The first thing you have to understand is that C++ as a language does not have "operator precedence" rules. C++ has a grammar; it is the grammar that defines what a particular piece of C++ syntax means. It is the C++ grammar that tells you that 5 + 3 * 4 should be considered equivalent to 5 + (3 * 4) rather than (5 + 3) * 4.

Therefore, any "operator precedence" rules that you see are merely a textual, human-readable explanation of the C++ grammar around expression parsing. As such, one can imagine that two different ways of describing the behavior of the same grammar could exist.

Consider the specific example of throw vs. the ?: operator. The Microsoft site says that ?: has higher precedence than throw, while the Cppreference site says that they have the same precedence.

First, let's look at a hypothetical C++ expression:

throw val ? one : two

By Microsoft's rules, the ?: operator has higher precedence, so would be parsed as throw (val ? one : two). By Cppreference's rules, the two operators have equal precedence. However, since they have right-to-left associativity, the ?: gets first dibs on the sub-expressions. So we have throw (val ? one : two).

So both of them resolve to the same result.

But what does the C++ grammar say? Well, here's a relevant fragment of the grammar:

throw-expression:
  throw  assignment-expression(opt)

assignment-expression:
  conditional-expression
  logical-or-expression assignment-operator initializer-clause
  throw-expression

This is parsed as a throw-expression, which contains an assignment-expression, which contains a conditional-expression, which is where our ?: lies. In short, the parser parses it as throw (val ? one : two).

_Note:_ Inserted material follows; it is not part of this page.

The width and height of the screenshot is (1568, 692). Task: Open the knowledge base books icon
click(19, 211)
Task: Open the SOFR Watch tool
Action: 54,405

So both pages are the same, and both of them are correct.

Now consider:

val ? throw one : two

How does this get parsed? Well, the thing to remember is that ?: is a ternary operator; unlike most others, it has three terms. That is, the conditional-expression itself is not finished being specified until the : <something> gets parsed.

So the precedence of throw vs ?: is irrelevant in this case. The throw one is within the ternary operator because the expression is literally within the ternary operator. The two operators are not competing.

Lastly, how about:

val ? one : throw two

Microsoft gives ?: higher precedence. By Microsoft's documentation, precedence "specifies the order of operations in expressions that contain more than one operator". So the ?: happens first.

Here's the rub though. throw by itself is actually a grammatically legal expression (it's only valid C++ within a catch clause, but the grammar is legal everywhere). As such, val ? one : throw could be a legitimate expression, which is what the Microsoft docs' rules would appear to say.

Of course, (val ? one : throw) two is not a legitimate expression, because () two isn't legal C++ grammar. So one could interpret Microsoft's rules to say that this should be a compile error.

But it's not. C++'s grammar states:

conditional-expression:
  logical-or-expression
  logical-or-expression ? expression : assignment-expression

throw two is the full assignment-expression used as the third operand of the given expression. So this should be parsed as val ? one : (throw two).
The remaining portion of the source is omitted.